Kaplan Okuları Nilüfer Kampüsü Müdürü, İngilizce Öğretmeni Burçin Yüksel iletişime çok önem veren bir yönetici olarak tanınıyor. Özellikle 8. sınıftaki lise giriş sınavları öncesinde öğrenci-veli-okul bağını doğru kurmayı başaran deneyimli yönetici, öğrencilerine şu cesaret verici hedefi belirliyor: ‘Senin rakibin, sensin!’
∆ Sayın Burçin Yüksel, Kaplan ilkokul ve ortaokulunda öğrencilerin ders çalışmayı öğrenmesine nasıl yardımcı oluyorsunuz?
◊ Eğitim sadece okulda planlanan bir sistem değildir. Evde, anne-babanın desteği de çok önemlidir. Ayrıca “ev ödevi vermeyen okul” ifadesi doğru değil. Ödev her zaman olmalı. Bu sayede velimiz o gün okulda neler yapıldığını takip etmiş oluyor. Öğretmenimize gelince, “o gün ne çalıştıysak evde tekrar edilecek” diyor. Öğrencimiz ise kendisine teslim verilen görevin sorumluluğunu tamamlamış oluyor. Bu bir çeşit iletişim ağıdır aslında. Veliye, “biz bugün çarpma işlemlerine geçtik” diyerek haber vermiş oluyoruz. Veliden bize gelen dönüşleri de kaydederek o öğrencinin gelişim süreçlerini takip edebiliyoruz. Kaplan Okulları’nda her bir öğrencinin yaptığı etkinlikler, girdiği sınavlar, bedensel gelişim ve sanatsal-sosyal girişimler depolanmaktadır.

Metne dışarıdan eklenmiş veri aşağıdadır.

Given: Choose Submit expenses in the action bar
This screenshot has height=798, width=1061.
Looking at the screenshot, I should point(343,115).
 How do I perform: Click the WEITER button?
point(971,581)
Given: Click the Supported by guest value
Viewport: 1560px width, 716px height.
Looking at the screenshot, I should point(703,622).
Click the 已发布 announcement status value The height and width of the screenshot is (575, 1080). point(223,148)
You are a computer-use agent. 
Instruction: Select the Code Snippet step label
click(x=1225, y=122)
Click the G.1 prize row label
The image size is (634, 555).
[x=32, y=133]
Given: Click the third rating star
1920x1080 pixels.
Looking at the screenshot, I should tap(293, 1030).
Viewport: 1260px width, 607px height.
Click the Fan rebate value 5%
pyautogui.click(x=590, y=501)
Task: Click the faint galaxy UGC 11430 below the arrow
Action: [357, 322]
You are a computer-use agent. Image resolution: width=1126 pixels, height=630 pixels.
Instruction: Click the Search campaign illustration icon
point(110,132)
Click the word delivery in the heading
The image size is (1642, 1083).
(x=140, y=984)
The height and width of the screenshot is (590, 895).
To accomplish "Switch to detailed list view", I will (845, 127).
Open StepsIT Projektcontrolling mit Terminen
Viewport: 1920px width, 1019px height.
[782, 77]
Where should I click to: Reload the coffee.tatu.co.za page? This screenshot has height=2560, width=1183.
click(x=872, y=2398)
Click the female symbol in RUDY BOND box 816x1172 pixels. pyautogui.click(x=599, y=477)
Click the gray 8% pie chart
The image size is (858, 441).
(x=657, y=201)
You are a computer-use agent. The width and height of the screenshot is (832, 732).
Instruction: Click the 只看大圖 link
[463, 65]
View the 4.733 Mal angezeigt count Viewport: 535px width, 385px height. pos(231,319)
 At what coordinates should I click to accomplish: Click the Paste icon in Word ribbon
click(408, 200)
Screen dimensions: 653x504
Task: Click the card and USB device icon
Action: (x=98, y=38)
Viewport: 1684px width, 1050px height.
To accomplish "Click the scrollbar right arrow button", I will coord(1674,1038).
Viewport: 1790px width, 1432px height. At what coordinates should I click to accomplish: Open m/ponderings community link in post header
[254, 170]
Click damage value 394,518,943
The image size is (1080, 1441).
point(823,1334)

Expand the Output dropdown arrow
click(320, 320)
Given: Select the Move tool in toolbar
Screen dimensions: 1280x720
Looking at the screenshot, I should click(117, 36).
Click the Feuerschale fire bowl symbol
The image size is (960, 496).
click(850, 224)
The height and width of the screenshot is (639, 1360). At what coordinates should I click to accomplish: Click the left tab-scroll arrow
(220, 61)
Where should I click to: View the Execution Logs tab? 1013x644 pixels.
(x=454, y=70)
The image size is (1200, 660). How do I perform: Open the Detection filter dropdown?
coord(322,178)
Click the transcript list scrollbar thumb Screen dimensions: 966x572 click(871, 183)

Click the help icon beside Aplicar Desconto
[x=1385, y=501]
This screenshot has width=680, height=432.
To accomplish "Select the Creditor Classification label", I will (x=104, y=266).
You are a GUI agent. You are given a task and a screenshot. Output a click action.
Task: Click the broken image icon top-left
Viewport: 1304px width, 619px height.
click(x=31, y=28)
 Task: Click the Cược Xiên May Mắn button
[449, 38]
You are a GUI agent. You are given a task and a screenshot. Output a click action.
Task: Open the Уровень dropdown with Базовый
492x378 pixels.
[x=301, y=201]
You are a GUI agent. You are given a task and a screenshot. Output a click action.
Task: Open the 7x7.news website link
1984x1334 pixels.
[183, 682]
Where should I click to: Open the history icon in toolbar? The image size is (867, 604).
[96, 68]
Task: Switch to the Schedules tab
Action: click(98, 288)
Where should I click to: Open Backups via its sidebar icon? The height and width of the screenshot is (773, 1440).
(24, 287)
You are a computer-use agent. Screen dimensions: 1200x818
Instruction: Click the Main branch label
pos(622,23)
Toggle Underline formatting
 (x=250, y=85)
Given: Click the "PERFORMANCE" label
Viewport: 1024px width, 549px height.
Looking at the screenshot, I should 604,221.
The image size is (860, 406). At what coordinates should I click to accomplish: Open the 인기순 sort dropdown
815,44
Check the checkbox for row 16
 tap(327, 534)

∆ Kaplan İlkokul ve Ortaokulu’nda müfredatların yanı sıra özel bir bilimsel eğitim modeli var mı?
◊ Burası, çocuk merkezli bir okul ve mottomuz da şudur: “Mutlu çocuk öğrenir.” Okula gelmekten tutun, bilgiye ulaşmayı sevmeye, güvende hissetmekten tutun takım oyuncusu olmayı sevmeye kadar yaptıkları her şeyden mutluluk duymalarını sağlıyoruz. Yani standart müfredatların yanı sıra kendimize özgü metotlartımızı da uyguluyoruz. Bizi anne-baba gibi görmeleri, kendilerini yuvalarında hissetmeleri sayesinde çocuğa verdiğimiz her türlü ek talebin karşılandığını görüyorsunuz. Yani, “yapmaz isem öğretmenimi üzebilirim” duygusunu net biçimde hissedebiliyoruz.
∆ Bilimselliği ve analitik düşünmeyi öğretirken ne gibi yöntemler kullanıyorsunuz?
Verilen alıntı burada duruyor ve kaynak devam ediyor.